任务要求:
• 1. 在这篇关于日期比较的帖子中，找出类 timee 声明里位于 public: 之前的所有数据成员，并写出它们的名称。
• 2. 请用两句话概括这篇关于日期比较的帖子。

帖子原文:
►

兩個對象之間的日期比較

Question

我不得不爲我的大學實驗室編寫一個程序。在該程序中，我想比較格式爲日/月/年的兩個日期。我知道如何做到這一點，但不包括小時。現在我將該日期轉換爲0000年以來的日期，並簡單地比較這兩個值。問題是我的老師告訴我要添加幾小時，現在我不知道如何比較這一點。有什麼建議麼？本次代碼波紋管

.h文件中

class timee

{ 
int day; 
int month; 
int year; 
int hour; 
long int count; 

public: 
    timee(); 
    timee(int,int,int,int); 
    long int daysCount(); 
    bool operator>(const timee &); 
    bool operator>=(const timee &); 
    bool operator<=(const timee &); 
    bool operator==(const timee &); 
    timee & operator=(const timee &); 
    timee & operator+=(int); 
    timee & operator-=(int); 
    long int operator-(timee &); 
    friend ostream & operator<<(ostream &, const timee &); 
    friend istream & operator>>(istream &, timee &); 
}; 

這裏.cpp文件

timee::timee():day(0),month(0),year(0),hour(0),count(0){} 

timee::timee(int day,int month,int year,int hour):day(day),month(month),year(year),hour(hour)

◄

给定数据:

►

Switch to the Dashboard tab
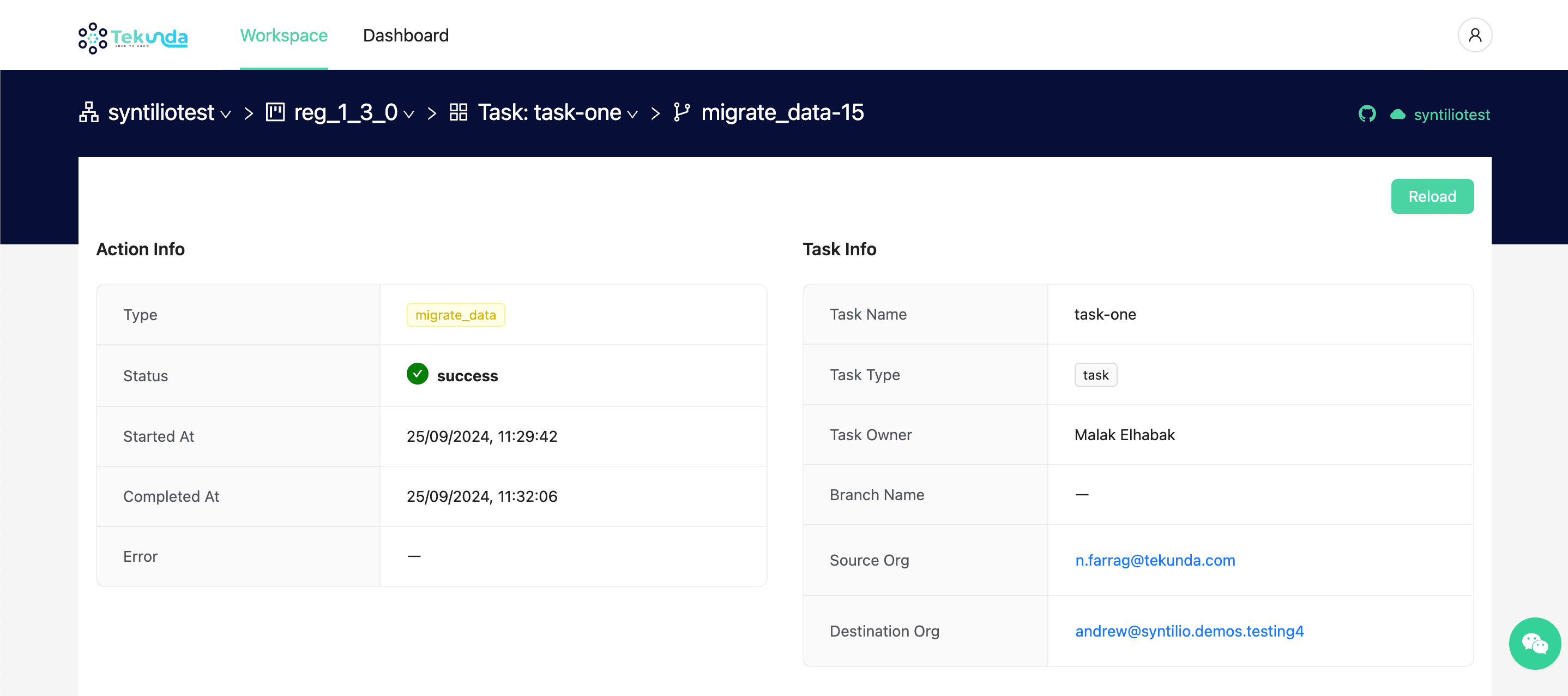 [x=406, y=35]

◄

参考答案:
• 1. day、month、year、hour、count

• 2. 提问者需要为大学实验室编写一个程序，比较两个日/月/年格式的日期。目前的做法是把日期换算成自 0000 年以来的天数再比较，但老师要求加上小时后，提问者不知道该如何比较，于是附上代码征求建议。